ESO's Very Large Telescope Goes 3D on German Television

Award-winning 3D documentary about the VLT will be broadcast on the German National Geographic Channel and SKY 3D

7 December 2010

National Geographic has acquired the rights for Das Auge 3D (The Eye 3D), the first three-dimensional documentary produced in Germany [1]. The film will be broadcast on SKY 3D on 9 December at 20:15 (local time) in 3D television and again during the same evening at 21:10 (local time) on the German National Geographic Channel in 2D, bringing the story of the most powerful visible-light telescope in the world, ESO’s Very Large Telescope (VLT), directly into people’s homes.

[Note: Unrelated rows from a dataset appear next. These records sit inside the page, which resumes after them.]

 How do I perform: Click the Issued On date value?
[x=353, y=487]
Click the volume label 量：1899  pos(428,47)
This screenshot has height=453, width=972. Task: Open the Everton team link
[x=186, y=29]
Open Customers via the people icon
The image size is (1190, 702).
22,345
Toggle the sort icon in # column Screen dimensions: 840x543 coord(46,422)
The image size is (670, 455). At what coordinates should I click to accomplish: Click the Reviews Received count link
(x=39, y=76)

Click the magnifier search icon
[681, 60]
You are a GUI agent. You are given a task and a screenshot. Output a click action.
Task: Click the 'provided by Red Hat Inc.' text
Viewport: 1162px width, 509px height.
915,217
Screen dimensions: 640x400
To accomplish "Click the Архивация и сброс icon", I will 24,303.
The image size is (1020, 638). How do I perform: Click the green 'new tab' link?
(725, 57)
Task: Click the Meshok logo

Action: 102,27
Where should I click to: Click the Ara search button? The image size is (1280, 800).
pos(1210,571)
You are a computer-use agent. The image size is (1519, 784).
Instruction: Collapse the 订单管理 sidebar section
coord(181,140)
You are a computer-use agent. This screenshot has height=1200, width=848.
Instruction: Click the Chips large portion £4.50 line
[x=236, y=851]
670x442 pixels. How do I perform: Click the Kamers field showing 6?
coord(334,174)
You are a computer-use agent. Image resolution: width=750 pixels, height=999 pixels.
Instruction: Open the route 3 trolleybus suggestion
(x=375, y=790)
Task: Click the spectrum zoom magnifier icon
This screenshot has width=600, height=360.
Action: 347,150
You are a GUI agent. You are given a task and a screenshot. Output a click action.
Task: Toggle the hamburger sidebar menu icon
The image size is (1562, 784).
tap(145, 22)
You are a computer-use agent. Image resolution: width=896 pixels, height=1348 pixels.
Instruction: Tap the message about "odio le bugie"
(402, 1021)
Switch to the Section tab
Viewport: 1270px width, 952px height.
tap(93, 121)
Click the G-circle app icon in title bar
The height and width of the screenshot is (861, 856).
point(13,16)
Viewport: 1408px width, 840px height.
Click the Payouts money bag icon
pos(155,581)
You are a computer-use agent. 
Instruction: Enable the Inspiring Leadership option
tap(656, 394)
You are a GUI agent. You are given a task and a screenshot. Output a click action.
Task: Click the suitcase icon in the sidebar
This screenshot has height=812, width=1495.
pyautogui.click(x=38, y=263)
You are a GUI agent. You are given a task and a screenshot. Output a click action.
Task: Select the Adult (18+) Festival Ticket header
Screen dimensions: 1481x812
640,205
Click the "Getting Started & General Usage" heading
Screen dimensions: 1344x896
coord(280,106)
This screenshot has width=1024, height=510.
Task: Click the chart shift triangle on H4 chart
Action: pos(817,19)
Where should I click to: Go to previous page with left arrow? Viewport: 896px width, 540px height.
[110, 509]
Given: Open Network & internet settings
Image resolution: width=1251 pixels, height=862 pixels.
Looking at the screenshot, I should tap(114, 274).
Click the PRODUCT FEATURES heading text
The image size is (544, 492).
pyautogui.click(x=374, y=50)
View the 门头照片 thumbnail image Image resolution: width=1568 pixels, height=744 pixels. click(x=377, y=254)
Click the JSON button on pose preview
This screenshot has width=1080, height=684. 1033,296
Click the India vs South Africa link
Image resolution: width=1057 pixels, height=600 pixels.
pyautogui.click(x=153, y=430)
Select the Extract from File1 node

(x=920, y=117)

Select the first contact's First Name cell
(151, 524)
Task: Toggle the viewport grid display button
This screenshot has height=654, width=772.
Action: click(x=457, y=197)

The Eye 3D — Life and Research at Cerro Paranal stars ESOcast host Dr J, aka Joe Liske, who takes viewers on an exciting tour, introducing the magnificent telescope itself and the advanced techniques in use at Paranal, as well as taking a look at the daily life of astronomers, engineers, physicists and technicians working at the ESO sites.

The documentary has recently won several awards, including the Gold Award in the 3D category from ITVA (Integrated TV & Video Association) and Best Picture at the Dimension3 Festival in Paris. It was also shown at the 24th Braunschweig International Film Festival.

The movie is still touring German schools, where showings are introduced by either the director or participating scientists. Contact Parallax for booking information.

To explore ESO’s VLT before watching the movie, take a virtual tour of the four Unit Telescopes, Antu, Kueyen, Melipal and Yepun, examine the dust and rocks of the arid Atacama Desert or switch to night mode and admire the Milky Way and the beauty of the southern skies.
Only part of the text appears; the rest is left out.